Process Mining
Generate OCEL 2.0 event logs for process mining analysis across 8 enterprise process families.
Overview
SyntheticData generates comprehensive process mining data:
- OCEL 2.0 compliant event logs with 88 activity types and 52 object types
- 8 process families: P2P, O2C, S2C, H2R, MFG, BANK, AUDIT, Bank Recon
- Object-centric relationships with lifecycle states
- Three variant types per generator: HappyPath (75%), ExceptionPath (20%), ErrorPath (5%)

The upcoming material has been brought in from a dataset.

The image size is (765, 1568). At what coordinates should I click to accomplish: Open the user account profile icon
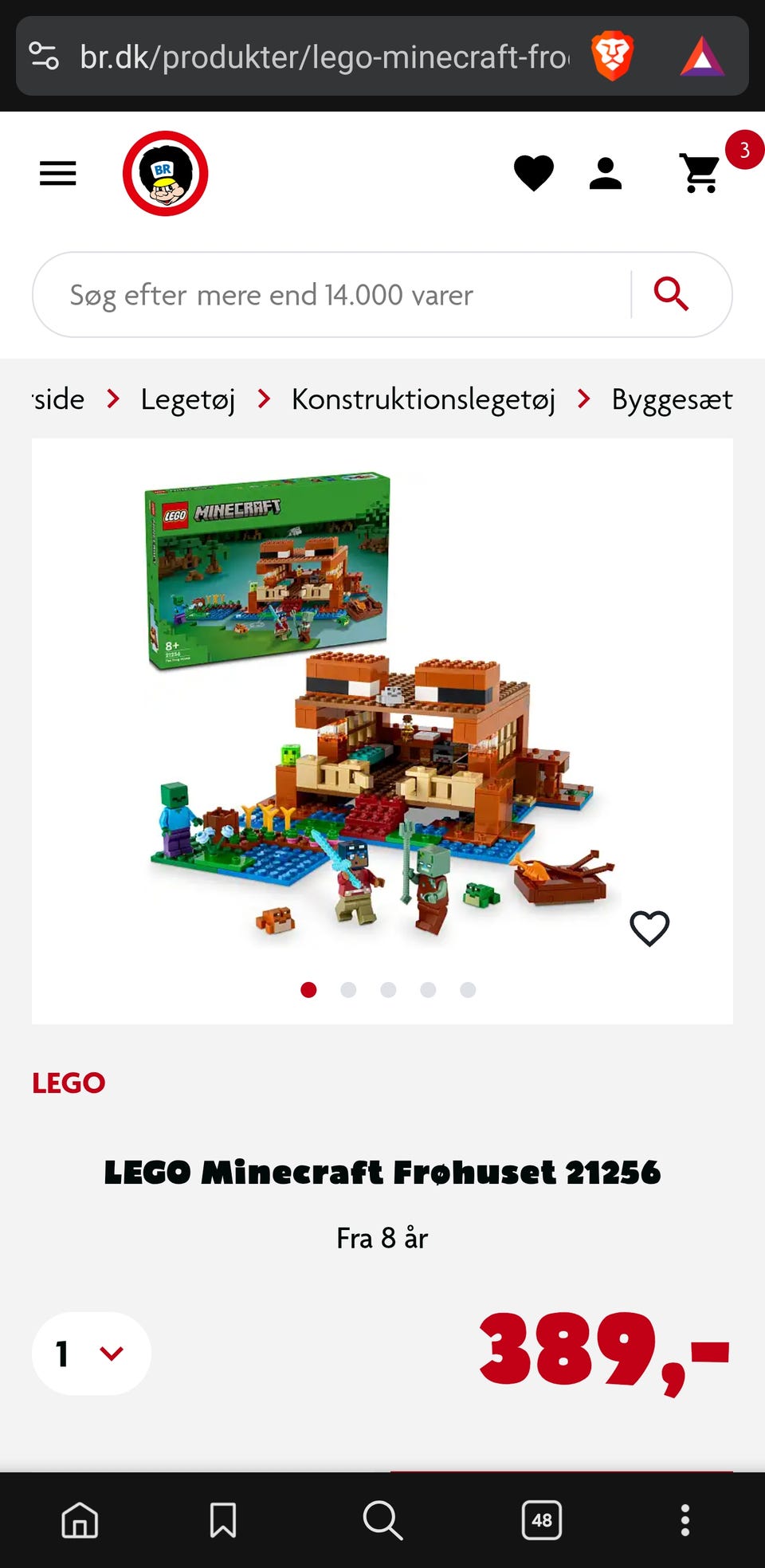(606, 173)
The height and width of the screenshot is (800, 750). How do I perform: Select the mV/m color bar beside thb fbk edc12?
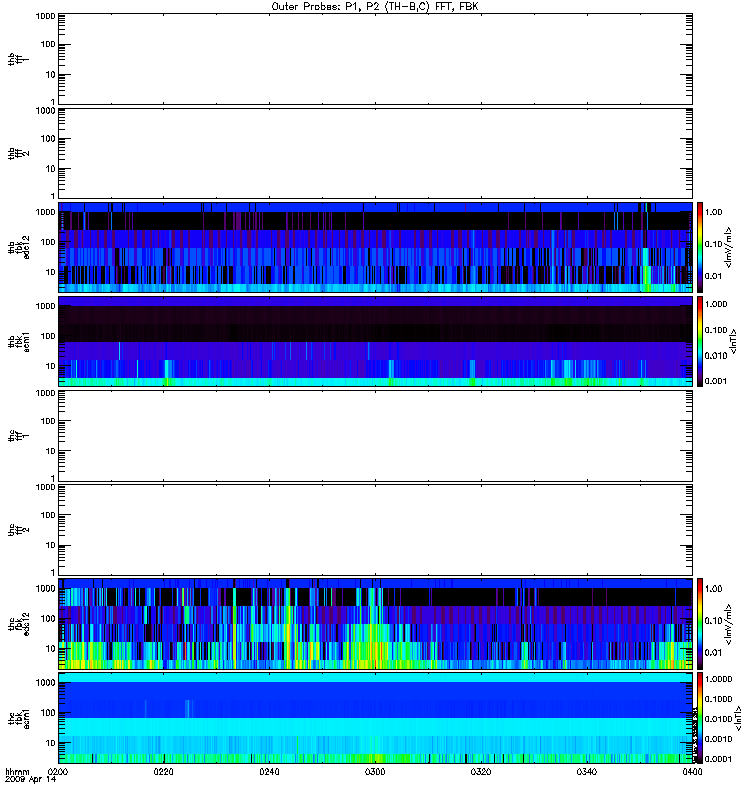tap(700, 247)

- Cross-process object linking via shared document IDs
Configuration
global:
seed: 42
industry: manufacturing
start_date: 2024-01-01
period_months: 6
transactions:
target_count: 50000
document_flows:
p2p:
enabled: true
flow_rate: 0.4
completion_rate: 0.95
stages:
po_approval_rate: 0.9
gr_rate: 0.98
invoice_rate: 0.95
payment_rate: 0.92
o2c:
enabled: true
flow_rate: 0.4
completion_rate: 0.90
stages:
so_approval_rate: 0.95
credit_check_pass_rate: 0.9
delivery_rate: 0.98
invoice_rate: 0.95
collection_rate: 0.85
master_data:
vendors:
count: 100
customers:
count: 200
materials:
count: 500
employees:
count: 30
output:
format: csv
OCEL 2.0 Export
Use the datasynth-ocpm crate for OCEL 2.0 export:
#![allow(unused)]
fn main() {
use synth_ocpm::{OcpmGenerator, Ocel2Exporter, ExportFormat};
let mut generator = OcpmGenerator::new(seed);
let event_log = generator.generate_event_log(
p2p_count: 5000,
o2c_count: 5000,
start_date,
end_date,
)?;
let exporter = Ocel2Exporter::new(ExportFormat::Json);
exporter.export(&event_log, "output/ocel2.json")?;
}
P2P Process
Event Sequence
Create PO → Approve PO → Release PO → Create GR → Post GR →
Receive Invoice → Verify Invoice → Post Invoice → Execute Payment
Objects
| Object Type | Attributes |
|---|---|
| PurchaseOrder | po_number, vendor_id, total_amount |
| GoodsReceipt | gr_number, po_reference, quantity |
| VendorInvoice | invoice_number, amount, due_date |
| Payment | payment_number, amount, bank_ref |
| Material | material_id, description |
| Vendor | vendor_id, name |
Object Relationships
PurchaseOrder ─┬── contains ──→ Material
└── from ──────→ Vendor
GoodsReceipt ──── for ──────→ PurchaseOrder
VendorInvoice ─── for ──────→ PurchaseOrder
└── matches ──→ GoodsReceipt
Payment ───────── pays ──────→ VendorInvoice
O2C Process
Event Sequence
Create SO → Check Credit → Release SO → Create Delivery →
Pick → Pack → Ship → Create Invoice → Post Invoice → Receive Payment
Objects
| Object Type | Attributes |
|---|---|
| SalesOrder | so_number, customer_id, total_amount |
| Delivery | delivery_number, so_reference |
| CustomerInvoice | invoice_number, amount, due_date |
| CustomerPayment | receipt_number, amount |
| Material | material_id, description |
| Customer | customer_id, name |
Analysis with PM4Py
Load Event Log
from pm4py.objects.ocel.importer import jsonocel
# Load OCEL 2.0
ocel = jsonocel.apply("output/ocel2.json")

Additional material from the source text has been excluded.